Text shown:
Submission Guidelines

• Extended Abstract Length: Lightning talk submissions should be a maximum of 2 pages.
• Content: Contributions may be based on ideas that are related to Graph Transformation and AI, regardless of whether these ideas have already been published elsewhere or are as yet unpublished.
• Presentation Slot: Accepted abstracts will be allotted a 5-minute slot for presentation during the program, followed by an open discussion.
• Submission Process: Submissions must use the EPTCS LaTeX style and be submitted electronically in PDF via the EasyChair system site.

Graph Transformation and AI

Artificial Intelligence (AI), and Machine Learning (ML) in particular, are driving significant progress in computer applications. While ML is data-driven, AI includes rule-based symbolic approaches to modelling and automated reasoning such as in automated theorem proving, Semantic Web and Knowledge Graph technology.

Input data:
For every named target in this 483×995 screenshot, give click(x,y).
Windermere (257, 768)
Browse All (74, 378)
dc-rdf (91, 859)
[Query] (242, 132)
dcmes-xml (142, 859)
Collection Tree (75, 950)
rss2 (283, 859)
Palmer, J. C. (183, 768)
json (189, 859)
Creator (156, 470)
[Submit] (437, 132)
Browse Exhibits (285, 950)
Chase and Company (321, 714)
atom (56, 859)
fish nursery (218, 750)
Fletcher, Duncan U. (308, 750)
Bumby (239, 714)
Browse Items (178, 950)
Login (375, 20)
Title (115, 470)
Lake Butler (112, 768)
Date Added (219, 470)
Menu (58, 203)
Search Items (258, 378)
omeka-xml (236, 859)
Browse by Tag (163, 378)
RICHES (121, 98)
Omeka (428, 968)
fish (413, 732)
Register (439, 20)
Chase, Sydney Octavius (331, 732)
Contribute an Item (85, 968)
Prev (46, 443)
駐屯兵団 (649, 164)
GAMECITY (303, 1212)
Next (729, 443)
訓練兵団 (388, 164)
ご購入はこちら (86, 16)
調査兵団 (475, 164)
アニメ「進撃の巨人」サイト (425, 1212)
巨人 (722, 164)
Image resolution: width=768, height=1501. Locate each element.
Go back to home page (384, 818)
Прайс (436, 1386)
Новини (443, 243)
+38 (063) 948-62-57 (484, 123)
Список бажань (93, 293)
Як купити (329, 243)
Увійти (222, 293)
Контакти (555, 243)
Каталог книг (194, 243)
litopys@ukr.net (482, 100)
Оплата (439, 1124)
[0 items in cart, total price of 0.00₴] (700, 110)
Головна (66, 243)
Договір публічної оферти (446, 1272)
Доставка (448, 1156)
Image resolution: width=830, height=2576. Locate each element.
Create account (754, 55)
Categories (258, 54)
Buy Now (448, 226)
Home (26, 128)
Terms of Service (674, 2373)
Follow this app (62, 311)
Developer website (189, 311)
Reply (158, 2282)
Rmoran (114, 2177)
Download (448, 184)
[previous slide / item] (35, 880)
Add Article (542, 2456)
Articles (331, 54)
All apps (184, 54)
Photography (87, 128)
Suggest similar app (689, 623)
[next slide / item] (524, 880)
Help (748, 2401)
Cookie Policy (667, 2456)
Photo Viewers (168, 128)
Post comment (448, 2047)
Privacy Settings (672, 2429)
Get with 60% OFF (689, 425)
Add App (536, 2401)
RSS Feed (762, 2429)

Problems and tasks:
• A. Rewrite the part of the submission guidelines that opens with the words containing "Submission Guidelines" and closes with "as yet unpublished.", substituting "upper limit" for "maximum".
• B. In the submission guidelines, how does the section on Graph Transformation and AI distinguish AI from Machine Learning? Answer in one to three sentences.

Response list:
• A.
Submission Guidelines

• Extended Abstract Length: Lightning talk submissions should be a upper limit of 2 pages.
• Content: Contributions may be based on ideas that are related to Graph Transformation and AI, regardless of whether these ideas have already been published elsewhere or are as yet unpublished.

• B. Machine Learning is described as data-driven. AI is broader, since it also includes rule-based symbolic approaches to modelling and automated reasoning, as in automated theorem proving, Semantic Web and Knowledge Graph technology.